▶ What to produce: Please restate, word for word, the lines below that begin at the one with "Where should I click to: Click the dialog" and end at the one with "Start playback with the Play button". Leave out all other lines.

[Saved entries]
============
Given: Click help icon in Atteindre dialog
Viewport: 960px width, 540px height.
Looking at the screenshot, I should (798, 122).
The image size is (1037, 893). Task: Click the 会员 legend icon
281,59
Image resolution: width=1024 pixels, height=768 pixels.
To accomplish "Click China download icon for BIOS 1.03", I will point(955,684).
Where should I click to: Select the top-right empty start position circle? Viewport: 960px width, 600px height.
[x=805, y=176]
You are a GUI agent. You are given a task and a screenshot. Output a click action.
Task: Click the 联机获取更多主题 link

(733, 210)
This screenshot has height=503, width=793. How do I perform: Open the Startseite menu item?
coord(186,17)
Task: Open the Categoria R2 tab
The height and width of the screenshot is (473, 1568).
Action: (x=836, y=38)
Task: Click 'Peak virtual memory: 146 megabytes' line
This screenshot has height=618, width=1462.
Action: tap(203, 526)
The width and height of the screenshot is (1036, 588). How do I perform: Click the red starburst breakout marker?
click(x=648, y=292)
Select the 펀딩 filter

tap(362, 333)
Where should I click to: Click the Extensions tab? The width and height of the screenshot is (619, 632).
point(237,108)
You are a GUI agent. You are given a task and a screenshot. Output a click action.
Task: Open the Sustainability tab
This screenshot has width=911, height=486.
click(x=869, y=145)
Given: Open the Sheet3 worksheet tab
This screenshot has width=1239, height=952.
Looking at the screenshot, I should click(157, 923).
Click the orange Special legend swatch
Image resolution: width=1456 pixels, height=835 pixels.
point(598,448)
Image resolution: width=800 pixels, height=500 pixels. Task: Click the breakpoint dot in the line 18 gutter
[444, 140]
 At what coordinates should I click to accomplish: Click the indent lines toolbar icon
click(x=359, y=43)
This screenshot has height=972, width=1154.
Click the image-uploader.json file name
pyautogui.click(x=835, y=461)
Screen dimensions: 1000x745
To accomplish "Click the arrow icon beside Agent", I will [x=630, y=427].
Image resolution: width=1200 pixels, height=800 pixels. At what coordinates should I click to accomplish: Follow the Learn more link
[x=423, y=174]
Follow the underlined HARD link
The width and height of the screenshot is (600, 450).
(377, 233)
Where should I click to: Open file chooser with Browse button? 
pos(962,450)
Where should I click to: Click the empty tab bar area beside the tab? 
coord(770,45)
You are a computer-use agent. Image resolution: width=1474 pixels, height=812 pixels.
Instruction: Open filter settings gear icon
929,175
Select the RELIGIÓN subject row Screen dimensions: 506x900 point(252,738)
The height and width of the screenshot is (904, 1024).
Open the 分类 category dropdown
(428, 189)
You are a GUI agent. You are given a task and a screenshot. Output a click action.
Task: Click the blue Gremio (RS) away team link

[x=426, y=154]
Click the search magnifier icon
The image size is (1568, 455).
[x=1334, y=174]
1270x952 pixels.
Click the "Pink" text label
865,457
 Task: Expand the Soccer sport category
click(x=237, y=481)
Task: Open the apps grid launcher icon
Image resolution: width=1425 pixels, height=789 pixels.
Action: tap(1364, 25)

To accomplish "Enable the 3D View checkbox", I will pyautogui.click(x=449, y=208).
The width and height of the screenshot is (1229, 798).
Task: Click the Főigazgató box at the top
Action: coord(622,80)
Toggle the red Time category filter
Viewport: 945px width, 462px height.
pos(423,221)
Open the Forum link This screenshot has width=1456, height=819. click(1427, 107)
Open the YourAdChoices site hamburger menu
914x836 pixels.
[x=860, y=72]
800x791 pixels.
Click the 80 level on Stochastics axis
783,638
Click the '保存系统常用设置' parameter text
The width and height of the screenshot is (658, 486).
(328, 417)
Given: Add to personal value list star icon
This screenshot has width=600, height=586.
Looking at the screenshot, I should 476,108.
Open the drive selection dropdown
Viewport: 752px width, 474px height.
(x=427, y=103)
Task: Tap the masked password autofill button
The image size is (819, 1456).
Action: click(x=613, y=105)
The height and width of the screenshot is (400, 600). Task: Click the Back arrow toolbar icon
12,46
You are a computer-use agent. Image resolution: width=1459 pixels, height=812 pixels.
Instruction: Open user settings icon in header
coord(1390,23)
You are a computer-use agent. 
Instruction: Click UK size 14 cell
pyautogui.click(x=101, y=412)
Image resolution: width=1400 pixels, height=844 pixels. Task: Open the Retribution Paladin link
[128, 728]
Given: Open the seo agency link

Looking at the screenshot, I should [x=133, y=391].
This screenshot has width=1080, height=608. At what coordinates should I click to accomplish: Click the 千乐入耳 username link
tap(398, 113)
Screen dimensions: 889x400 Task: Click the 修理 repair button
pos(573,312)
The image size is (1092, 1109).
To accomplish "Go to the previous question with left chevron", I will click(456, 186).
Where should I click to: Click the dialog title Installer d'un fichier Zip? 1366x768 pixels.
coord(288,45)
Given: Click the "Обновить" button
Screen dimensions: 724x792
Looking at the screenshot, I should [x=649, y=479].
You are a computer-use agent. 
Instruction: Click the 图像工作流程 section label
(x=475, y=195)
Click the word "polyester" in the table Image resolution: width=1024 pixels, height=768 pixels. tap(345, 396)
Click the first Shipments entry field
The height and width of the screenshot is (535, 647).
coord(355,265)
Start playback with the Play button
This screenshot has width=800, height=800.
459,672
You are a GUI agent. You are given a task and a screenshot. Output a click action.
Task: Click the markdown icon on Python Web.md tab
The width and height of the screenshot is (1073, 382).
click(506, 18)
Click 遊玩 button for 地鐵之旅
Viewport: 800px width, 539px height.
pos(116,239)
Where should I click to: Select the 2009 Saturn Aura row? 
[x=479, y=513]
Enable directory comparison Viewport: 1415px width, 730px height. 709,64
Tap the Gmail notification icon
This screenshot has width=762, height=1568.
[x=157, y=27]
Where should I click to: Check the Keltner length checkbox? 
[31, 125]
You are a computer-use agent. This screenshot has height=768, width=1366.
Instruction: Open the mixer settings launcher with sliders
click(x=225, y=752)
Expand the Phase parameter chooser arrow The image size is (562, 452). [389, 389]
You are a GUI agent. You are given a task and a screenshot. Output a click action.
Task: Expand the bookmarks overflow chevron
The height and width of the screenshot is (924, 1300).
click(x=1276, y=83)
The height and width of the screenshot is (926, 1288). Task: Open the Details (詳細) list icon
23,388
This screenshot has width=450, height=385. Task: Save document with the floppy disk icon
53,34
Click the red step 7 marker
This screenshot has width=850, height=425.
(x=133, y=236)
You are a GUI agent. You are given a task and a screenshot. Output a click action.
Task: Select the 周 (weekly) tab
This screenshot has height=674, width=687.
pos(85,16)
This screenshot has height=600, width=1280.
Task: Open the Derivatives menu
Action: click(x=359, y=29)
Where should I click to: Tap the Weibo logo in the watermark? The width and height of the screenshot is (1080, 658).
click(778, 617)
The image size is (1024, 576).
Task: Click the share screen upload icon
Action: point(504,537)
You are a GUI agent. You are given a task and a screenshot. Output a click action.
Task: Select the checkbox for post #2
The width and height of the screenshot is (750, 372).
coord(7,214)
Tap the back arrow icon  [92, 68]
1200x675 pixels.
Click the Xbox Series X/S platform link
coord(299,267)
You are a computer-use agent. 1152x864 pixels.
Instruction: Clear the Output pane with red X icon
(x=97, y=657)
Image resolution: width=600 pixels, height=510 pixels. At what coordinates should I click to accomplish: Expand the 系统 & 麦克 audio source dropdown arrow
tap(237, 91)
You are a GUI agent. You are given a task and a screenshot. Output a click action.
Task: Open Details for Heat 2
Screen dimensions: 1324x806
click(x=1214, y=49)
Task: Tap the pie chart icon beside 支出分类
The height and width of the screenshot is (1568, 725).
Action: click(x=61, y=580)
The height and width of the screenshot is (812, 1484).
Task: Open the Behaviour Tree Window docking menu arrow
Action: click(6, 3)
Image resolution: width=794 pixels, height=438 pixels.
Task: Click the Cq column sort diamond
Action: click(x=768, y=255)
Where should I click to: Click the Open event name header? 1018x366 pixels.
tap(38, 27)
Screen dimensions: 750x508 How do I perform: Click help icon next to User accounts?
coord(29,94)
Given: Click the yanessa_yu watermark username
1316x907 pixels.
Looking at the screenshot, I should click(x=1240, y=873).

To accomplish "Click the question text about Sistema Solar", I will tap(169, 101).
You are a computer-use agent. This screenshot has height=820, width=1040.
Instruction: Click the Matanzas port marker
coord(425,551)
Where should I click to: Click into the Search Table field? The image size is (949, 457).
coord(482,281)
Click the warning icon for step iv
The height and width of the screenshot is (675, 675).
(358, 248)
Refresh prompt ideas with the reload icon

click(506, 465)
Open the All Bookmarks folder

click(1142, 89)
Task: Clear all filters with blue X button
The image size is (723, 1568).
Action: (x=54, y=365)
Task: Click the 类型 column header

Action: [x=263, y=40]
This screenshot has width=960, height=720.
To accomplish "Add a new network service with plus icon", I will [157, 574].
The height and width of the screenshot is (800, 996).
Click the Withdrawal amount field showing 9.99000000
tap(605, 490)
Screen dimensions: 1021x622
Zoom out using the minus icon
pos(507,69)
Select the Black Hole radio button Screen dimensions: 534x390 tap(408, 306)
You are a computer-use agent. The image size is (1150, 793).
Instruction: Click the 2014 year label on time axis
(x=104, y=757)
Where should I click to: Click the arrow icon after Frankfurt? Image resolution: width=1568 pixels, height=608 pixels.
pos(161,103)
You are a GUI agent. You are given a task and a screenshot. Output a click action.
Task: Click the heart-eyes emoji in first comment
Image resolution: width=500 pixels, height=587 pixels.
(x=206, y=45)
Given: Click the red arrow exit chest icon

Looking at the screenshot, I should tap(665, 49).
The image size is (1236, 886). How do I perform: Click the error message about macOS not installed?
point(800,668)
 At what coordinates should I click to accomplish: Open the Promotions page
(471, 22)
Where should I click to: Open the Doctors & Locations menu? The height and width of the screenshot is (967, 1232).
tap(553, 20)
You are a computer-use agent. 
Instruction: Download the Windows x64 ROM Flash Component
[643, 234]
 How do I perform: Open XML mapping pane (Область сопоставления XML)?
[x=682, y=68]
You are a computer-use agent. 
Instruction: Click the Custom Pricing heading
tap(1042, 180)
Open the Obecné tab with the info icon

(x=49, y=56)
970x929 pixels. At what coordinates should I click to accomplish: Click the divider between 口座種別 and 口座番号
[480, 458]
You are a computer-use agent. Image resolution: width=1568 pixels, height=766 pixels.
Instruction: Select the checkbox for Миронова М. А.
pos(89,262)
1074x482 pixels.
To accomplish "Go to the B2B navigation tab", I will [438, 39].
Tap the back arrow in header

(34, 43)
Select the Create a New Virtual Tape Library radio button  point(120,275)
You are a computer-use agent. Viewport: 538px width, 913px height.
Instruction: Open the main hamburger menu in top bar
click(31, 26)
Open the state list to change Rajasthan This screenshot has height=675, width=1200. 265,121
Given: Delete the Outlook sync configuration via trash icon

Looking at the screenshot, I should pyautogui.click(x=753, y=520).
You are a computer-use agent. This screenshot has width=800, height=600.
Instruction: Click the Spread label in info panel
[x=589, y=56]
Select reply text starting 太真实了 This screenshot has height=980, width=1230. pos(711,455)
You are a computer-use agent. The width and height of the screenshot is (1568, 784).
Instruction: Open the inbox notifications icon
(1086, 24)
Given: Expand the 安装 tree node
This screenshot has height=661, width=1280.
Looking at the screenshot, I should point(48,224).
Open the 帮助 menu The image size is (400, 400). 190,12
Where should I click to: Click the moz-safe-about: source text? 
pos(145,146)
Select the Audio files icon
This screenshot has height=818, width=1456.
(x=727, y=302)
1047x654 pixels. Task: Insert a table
============
▶ Written answer:
Where should I click to: Click the dialog title Installer d'un fichier Zip? 1366x768 pixels.
coord(288,45)
Given: Click the "Обновить" button
Screen dimensions: 724x792
Looking at the screenshot, I should [x=649, y=479].
You are a computer-use agent. 
Instruction: Click the 图像工作流程 section label
(x=475, y=195)
Click the word "polyester" in the table Image resolution: width=1024 pixels, height=768 pixels. tap(345, 396)
Click the first Shipments entry field
The height and width of the screenshot is (535, 647).
coord(355,265)
Start playback with the Play button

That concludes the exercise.